Short exercise »
Rewrite the data from its first line through the line containing "Verstrekking is located", swapping "screenshot" for "capture" and keeping everything else unchanged.

Listed records »

• • • • •

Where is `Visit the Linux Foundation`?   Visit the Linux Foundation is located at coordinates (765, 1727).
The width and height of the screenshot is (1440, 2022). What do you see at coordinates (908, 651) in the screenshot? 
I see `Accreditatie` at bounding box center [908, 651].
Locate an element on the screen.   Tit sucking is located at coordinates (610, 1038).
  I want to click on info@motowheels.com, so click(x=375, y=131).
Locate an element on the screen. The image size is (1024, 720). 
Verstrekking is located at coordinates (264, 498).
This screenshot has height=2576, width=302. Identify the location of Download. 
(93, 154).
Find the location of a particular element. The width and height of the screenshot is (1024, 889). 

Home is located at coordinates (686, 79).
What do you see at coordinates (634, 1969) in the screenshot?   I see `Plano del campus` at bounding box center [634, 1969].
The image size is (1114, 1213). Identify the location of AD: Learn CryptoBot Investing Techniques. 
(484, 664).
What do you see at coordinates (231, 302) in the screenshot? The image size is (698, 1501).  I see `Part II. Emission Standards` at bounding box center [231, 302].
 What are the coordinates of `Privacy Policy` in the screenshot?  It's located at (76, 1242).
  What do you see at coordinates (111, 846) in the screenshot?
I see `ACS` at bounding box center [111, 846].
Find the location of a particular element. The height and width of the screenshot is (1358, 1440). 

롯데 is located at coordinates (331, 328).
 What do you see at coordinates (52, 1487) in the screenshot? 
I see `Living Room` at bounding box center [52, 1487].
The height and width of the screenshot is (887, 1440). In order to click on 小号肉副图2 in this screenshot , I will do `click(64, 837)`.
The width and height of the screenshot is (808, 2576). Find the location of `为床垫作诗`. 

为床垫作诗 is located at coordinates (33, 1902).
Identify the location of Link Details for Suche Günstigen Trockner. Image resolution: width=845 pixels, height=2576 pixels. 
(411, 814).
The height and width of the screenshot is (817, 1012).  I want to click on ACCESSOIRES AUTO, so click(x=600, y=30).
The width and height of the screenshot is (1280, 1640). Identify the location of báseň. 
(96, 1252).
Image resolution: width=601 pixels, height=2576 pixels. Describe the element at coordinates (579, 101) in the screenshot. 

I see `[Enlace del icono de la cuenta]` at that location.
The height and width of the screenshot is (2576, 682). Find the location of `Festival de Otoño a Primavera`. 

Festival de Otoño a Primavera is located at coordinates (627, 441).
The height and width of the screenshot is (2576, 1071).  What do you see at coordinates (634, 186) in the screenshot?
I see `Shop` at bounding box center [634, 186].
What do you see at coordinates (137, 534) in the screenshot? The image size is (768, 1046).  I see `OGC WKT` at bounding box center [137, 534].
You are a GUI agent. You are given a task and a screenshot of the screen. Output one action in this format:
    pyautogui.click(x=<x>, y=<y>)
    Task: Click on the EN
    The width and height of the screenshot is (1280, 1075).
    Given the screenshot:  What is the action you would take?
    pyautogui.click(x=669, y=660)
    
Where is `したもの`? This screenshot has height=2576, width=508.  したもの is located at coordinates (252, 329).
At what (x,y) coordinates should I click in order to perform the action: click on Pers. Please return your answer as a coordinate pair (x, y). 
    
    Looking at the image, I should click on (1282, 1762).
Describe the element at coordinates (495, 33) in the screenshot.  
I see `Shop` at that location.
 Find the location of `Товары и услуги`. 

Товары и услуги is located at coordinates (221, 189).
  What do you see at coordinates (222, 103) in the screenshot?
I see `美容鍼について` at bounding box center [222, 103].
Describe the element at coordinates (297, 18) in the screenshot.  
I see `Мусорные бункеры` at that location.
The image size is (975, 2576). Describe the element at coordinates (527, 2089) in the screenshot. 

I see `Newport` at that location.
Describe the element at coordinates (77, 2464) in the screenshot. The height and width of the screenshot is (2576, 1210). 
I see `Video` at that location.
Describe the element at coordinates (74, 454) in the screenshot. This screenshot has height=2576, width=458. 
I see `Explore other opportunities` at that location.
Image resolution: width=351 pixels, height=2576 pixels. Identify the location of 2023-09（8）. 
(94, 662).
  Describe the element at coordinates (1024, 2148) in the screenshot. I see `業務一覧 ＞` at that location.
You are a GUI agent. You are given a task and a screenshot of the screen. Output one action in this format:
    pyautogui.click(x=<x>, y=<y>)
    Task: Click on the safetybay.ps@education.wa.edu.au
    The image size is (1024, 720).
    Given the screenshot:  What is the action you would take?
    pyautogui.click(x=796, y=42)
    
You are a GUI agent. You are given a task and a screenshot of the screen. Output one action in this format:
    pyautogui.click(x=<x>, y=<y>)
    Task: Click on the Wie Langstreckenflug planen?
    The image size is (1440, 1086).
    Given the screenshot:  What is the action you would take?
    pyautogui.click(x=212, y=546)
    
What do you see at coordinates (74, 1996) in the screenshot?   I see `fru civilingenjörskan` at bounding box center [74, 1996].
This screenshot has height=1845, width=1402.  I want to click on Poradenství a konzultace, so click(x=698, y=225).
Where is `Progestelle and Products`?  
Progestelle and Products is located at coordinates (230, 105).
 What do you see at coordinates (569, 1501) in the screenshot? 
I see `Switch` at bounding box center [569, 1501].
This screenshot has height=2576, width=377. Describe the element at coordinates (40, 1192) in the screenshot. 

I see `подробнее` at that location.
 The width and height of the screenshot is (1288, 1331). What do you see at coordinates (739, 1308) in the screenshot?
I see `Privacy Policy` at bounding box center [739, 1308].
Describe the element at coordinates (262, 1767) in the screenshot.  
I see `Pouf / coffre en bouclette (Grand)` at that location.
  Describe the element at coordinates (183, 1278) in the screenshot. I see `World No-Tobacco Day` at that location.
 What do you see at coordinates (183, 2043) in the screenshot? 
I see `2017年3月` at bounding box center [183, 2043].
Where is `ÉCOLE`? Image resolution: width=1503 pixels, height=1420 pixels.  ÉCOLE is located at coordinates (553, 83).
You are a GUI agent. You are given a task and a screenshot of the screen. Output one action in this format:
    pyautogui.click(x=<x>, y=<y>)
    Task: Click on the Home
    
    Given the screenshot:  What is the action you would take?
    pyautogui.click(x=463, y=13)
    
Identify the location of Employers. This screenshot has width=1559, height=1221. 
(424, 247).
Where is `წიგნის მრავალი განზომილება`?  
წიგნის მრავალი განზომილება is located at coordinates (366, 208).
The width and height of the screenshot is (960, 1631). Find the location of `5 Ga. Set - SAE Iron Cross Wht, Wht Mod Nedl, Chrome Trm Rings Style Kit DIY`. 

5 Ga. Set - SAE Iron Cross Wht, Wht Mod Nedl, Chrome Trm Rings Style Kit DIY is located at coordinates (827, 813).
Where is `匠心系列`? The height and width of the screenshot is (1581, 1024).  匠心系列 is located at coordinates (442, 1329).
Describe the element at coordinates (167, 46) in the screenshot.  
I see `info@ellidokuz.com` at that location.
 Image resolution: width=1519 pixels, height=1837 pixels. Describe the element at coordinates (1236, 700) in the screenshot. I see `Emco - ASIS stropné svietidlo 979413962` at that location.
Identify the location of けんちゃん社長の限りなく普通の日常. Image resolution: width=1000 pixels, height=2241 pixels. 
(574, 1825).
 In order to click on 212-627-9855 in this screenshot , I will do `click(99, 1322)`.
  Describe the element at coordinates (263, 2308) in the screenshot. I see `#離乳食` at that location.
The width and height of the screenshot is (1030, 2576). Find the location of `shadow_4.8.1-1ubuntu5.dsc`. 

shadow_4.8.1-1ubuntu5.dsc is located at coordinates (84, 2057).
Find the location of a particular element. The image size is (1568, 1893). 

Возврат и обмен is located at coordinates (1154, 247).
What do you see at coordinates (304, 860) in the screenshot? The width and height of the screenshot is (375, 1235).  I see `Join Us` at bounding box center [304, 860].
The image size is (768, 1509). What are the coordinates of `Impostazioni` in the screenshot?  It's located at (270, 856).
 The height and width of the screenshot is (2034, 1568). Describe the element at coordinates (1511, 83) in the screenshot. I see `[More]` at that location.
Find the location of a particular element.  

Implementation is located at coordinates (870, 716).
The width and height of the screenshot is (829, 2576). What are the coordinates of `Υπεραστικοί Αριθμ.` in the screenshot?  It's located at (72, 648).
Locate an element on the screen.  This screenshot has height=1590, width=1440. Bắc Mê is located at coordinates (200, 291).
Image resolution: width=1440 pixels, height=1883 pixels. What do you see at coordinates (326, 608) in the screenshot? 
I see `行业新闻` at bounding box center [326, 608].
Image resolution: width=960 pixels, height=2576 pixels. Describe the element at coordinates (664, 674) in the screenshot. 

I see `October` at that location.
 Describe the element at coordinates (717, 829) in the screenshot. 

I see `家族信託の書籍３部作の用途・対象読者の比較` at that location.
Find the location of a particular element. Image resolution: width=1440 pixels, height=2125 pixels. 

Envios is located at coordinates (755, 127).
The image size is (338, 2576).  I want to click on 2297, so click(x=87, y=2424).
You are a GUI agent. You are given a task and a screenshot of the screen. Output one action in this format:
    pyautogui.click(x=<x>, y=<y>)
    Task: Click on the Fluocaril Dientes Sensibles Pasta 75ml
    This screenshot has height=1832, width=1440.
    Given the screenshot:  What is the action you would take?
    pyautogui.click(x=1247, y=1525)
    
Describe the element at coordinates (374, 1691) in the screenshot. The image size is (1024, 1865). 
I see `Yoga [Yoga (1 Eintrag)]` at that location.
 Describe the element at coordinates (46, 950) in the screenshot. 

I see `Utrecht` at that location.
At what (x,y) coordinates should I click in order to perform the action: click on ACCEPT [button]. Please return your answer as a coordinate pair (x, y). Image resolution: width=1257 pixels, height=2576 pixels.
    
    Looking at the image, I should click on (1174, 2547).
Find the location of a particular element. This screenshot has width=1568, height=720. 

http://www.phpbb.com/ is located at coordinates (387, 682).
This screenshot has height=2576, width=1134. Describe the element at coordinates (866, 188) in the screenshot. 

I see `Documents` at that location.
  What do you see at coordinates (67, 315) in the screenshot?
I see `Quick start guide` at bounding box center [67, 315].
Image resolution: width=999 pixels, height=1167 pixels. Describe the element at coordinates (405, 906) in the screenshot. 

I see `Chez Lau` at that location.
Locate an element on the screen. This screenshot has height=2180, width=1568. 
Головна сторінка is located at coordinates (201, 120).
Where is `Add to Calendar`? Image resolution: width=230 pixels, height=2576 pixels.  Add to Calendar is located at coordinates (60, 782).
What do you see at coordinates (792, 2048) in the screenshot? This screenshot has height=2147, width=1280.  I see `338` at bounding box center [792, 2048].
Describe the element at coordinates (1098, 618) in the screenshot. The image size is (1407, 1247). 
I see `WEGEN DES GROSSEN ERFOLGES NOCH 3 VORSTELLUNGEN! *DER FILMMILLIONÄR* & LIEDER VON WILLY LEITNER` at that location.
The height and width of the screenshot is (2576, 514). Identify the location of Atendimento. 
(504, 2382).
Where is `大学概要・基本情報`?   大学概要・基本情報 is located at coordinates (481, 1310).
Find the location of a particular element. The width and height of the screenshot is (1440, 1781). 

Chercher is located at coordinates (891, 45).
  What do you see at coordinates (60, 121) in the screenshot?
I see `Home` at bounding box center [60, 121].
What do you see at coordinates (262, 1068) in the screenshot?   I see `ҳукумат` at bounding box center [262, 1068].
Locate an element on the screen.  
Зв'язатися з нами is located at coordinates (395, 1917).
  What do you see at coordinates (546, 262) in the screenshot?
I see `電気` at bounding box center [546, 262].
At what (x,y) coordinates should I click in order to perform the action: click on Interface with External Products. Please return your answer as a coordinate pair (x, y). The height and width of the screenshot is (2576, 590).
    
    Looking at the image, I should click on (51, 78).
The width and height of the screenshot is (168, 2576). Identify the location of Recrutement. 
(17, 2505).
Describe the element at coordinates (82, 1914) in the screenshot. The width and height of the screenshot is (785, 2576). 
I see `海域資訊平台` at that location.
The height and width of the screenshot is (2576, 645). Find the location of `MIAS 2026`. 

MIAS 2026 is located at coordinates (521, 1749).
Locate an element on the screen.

• • • • •

Reply to the task »
Where is `Visit the Linux Foundation`?   Visit the Linux Foundation is located at coordinates (765, 1727).
The width and height of the capture is (1440, 2022). What do you see at coordinates (908, 651) in the capture? 
I see `Accreditatie` at bounding box center [908, 651].
Locate an element on the screen.   Tit sucking is located at coordinates (610, 1038).
  I want to click on info@motowheels.com, so click(x=375, y=131).
Locate an element on the screen. The image size is (1024, 720). 
Verstrekking is located at coordinates (264, 498).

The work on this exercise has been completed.